> [TEXT PROVIDED]:

Evidence from systematic reviews and randomized controlled trials suggests that milk product consumption does not have an adverse effect on inflammation. In fact, milk products may reduce systemic inflammation in the body by improving levels of inflammatory biomarkers.
- The overall evidence demonstrates that milk products do not have adverse effects on systemic inflammation in the body;
- Milk products, including both low- and high-fat, as well as fermented dairy products, appear to have anti-inflammatory effects;
- Evidence suggests that milk products may improve levels of certain inflammatory biomarkers.
Systemic inflammation is a recognized factor in the development of several conditions. Increased levels of certain inflammatory biomarkers, including C-reactive protein, IL-6 and TNF-alpha, have been associated with an increased risk of cardiovascular disease, type 2 diabetes and metabolic syndrome1-3.

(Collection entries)
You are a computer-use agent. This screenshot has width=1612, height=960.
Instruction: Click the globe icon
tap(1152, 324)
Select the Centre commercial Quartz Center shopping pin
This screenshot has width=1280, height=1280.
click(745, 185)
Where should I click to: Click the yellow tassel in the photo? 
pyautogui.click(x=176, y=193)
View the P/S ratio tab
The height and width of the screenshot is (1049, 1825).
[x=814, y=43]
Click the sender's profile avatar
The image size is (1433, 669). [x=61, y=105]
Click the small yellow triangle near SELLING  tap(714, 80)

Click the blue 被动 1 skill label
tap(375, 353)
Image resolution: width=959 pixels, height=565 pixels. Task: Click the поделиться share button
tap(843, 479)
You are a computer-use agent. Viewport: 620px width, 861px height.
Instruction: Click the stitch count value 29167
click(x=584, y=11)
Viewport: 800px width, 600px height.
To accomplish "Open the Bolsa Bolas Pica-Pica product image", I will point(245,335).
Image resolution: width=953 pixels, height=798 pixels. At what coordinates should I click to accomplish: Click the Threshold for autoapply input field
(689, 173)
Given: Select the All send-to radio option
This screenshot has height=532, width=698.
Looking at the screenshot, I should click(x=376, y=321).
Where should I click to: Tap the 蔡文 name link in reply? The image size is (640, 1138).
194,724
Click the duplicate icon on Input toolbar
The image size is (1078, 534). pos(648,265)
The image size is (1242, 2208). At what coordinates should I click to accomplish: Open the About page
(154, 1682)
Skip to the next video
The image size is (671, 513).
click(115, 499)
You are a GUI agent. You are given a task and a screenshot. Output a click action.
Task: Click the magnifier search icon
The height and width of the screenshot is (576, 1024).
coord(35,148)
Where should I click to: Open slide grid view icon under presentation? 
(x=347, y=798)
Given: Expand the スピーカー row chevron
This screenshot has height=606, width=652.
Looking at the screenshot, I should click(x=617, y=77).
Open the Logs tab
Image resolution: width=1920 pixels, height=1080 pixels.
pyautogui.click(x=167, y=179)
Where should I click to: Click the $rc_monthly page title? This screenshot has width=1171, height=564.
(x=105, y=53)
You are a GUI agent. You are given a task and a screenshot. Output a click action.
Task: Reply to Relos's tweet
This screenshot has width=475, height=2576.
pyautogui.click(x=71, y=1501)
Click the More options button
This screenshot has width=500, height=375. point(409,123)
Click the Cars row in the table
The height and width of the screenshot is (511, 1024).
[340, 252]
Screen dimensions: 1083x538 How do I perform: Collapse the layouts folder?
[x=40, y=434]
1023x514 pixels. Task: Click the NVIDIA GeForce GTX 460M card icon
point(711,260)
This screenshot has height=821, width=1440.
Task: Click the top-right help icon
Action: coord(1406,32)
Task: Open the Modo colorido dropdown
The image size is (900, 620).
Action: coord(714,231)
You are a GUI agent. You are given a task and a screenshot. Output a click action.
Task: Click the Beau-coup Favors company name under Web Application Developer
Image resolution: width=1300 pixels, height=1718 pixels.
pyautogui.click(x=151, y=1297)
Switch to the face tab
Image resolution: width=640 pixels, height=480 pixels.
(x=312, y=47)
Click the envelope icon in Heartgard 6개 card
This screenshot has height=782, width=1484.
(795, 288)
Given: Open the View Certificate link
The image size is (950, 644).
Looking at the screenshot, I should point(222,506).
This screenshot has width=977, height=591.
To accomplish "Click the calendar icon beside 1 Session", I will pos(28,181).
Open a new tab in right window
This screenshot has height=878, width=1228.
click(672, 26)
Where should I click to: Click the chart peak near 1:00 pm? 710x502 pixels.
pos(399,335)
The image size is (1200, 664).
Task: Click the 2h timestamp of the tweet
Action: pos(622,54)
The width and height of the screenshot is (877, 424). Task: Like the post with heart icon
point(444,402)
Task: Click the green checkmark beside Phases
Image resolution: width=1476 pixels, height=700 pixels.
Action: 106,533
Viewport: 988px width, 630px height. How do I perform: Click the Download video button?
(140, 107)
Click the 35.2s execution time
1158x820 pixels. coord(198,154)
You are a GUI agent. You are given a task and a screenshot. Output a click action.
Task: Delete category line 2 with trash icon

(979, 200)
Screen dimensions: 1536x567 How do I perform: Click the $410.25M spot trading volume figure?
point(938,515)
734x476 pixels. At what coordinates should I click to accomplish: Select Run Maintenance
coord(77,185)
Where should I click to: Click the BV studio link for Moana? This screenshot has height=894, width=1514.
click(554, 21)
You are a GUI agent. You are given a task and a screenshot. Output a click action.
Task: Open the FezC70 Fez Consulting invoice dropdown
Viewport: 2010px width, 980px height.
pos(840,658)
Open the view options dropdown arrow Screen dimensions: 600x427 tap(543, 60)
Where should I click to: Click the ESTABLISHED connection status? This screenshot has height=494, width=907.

> [TASK TO CARRY OUT]:
Answer these questions using the text on milk products and inflammation:
(a) From which two kinds of studies does the evidence come?
(b) Which types of milk products appear to have anti-inflammatory effects?
(c) Which three conditions have been linked to increased levels of certain inflammatory biomarkers?

> [SOLUTION FOR THIS PROBLEM]:
(a) Systematic reviews and randomized controlled trials.
(b) Low-fat and high-fat milk products, as well as fermented dairy products.
(c) Cardiovascular disease, type 2 diabetes and metabolic syndrome.